Enhancer of zeste homologs 1/2 (EZH1/2) dual inhibitors suppress trimethylation of histone H3 lysine 27 (H3K27me3) in cells more highly than do EZH2 selective inhibitors. (a) Plot of IC 50 values of 77 compounds against polycomb repressive complex 2 (PRC2)‐EZH2 (x‐axis) and PRC2‐EZH1 (y‐axis). Cell‐based H3K27me3 reduction activities in HCT116 colorectal cancer cells are plotted as colored dots. (b) Structures of EZH2 selective inhibitor, OR‐S0, and EZH1/2 dual inhibitors, (R)‐OR‐S1 and (R)‐OR‐S2.

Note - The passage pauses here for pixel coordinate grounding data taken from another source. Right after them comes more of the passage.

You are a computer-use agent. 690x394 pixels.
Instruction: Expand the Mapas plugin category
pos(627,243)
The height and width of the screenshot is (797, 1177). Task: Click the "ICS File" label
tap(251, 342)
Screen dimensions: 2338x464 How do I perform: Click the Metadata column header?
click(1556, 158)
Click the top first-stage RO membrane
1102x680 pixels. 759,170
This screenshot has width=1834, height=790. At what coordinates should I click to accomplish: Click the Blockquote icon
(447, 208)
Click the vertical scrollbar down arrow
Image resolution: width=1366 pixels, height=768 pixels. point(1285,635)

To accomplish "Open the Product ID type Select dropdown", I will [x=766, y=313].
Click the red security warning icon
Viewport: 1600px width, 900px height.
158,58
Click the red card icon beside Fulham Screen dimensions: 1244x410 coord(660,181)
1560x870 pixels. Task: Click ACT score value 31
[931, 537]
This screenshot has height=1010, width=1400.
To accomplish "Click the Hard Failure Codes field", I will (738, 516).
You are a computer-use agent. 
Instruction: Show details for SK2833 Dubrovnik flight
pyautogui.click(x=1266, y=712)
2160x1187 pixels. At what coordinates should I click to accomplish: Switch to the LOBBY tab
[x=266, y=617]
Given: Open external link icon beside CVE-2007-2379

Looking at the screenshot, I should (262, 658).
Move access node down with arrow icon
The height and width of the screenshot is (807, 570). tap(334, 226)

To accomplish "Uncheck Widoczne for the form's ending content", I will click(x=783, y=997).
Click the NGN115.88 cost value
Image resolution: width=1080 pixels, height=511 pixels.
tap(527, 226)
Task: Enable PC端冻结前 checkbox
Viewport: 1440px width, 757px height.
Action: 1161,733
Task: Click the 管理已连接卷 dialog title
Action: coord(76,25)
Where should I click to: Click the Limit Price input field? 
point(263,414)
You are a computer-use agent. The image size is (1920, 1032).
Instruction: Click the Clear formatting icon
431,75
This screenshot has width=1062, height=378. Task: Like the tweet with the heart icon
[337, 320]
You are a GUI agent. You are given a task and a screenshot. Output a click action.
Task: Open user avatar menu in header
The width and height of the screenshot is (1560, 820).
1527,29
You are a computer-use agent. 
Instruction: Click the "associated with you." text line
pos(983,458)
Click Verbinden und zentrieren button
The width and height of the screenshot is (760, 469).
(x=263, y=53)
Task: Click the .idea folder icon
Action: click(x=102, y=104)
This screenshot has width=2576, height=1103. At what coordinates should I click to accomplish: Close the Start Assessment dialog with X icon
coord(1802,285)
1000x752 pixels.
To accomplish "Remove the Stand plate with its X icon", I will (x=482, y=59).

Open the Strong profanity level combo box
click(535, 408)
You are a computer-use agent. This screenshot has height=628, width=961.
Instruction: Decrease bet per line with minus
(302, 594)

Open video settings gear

OR‐S1 and OR‐S2 are S‐adenosylmethionine (SAM)‐competitive and highly selective EZH1/2 dual inhibitors

We conducted saturation transfer difference nuclear magnetic resonance (STD‐NMR) studies, using SAM as a cofactor, to test the binding of (R)‐OR‐S1 and (R)‐OR‐S2 to PRC2‐EZH2. Figure 2a shows the STD‐NMR and competition‐STD‐NMR spectra acquired with SAM. Decrease in the intensity of the signals for SAM acquired in the presence of (R)‐OR‐S1 or (R)‐OR‐S2 indicated that SAM and these compounds bind to the same site on PRC2‐EZH2. We confirmed SAM competitive binding of (R)‐OR‐S1 to PRC2‐EZH2 using a molecular docking study. A PRC2/(R)‐OR‐S1 model based on the PRC2 crystal structure (PDB ID: 5ij7)42 is shown in Figure 2b. The predicted binding mode of (R)‐OR‐S1 was similar to “Inhibitor 1” in PDB ID: 5ij7, or to the CPI‐1205 analog in PDB ID: 5ls6.43 The pyridone group makes hydrogen bonds (green dotted lines) with the backbone of W624 in the conserved GXG motif of the SET domain, and with the bridging water molecule (small red sphere). This pyridone binding site partially overlaps with the SAM/S‐adenosylhomocysteine (SAH) binding site as previously described.42, 44 The homocysteine moiety of SAH (from PDB ID: 5hyn, structurally aligned to our model) also overlaps the pyridone group of (R)‐OR‐S1 in our model. The partial overlap between the pyridone group of (R)‐OR‐S1 and the homocysteine moiety of SAM/SAH is also consistent with the SAM competitive binding of our NMR study. A similar result was obtained for (R)‐OR‐S2 (data not shown).

Figure 2

OR‐S1 and OR‐S2 are S‐adenosylmethionine (SAM)‐competitive and highly selective enhancer of zeste homologs 1/2 (EZH1/2) dual inhibitors. (a) Saturation transfer difference nuclear magnetic resonance (STD‐NMR) SAM/compound competition experiments for polycomb repressive complex 2 (PRC2). Upper spectrum shows an expansion of the aromatic region of the STD spectrum obtained for PRC2‐EZH2 in the presence of SAM. Middle and lower spectra show competition of SAM with (R)‐OR‐S1 and (R)‐OR‐S2. (b) Model of the PRC2/(R)‐OR‐S1 complex superimposed on the PRC2/S‐adenosylhomocysteine (SAH) complex (PDB ID: 5hyn44). EED, EZH2, (R)‐OR‐S1, and SAH are colored in gray, light brown, cyan, and pink, respectively. From PRC2/SAH complex, only SAH is shown. (c) In vitro inhibitory activities of OR‐S1 and (R)‐OR‐S2 against 24 histone lysine, six histone arginine, and four DNA methyltransferases. (d) In vitro inhibitory activities of (R)‐OR‐S1 and (R)‐OR‐S2 at 1 μM against 253 kinases.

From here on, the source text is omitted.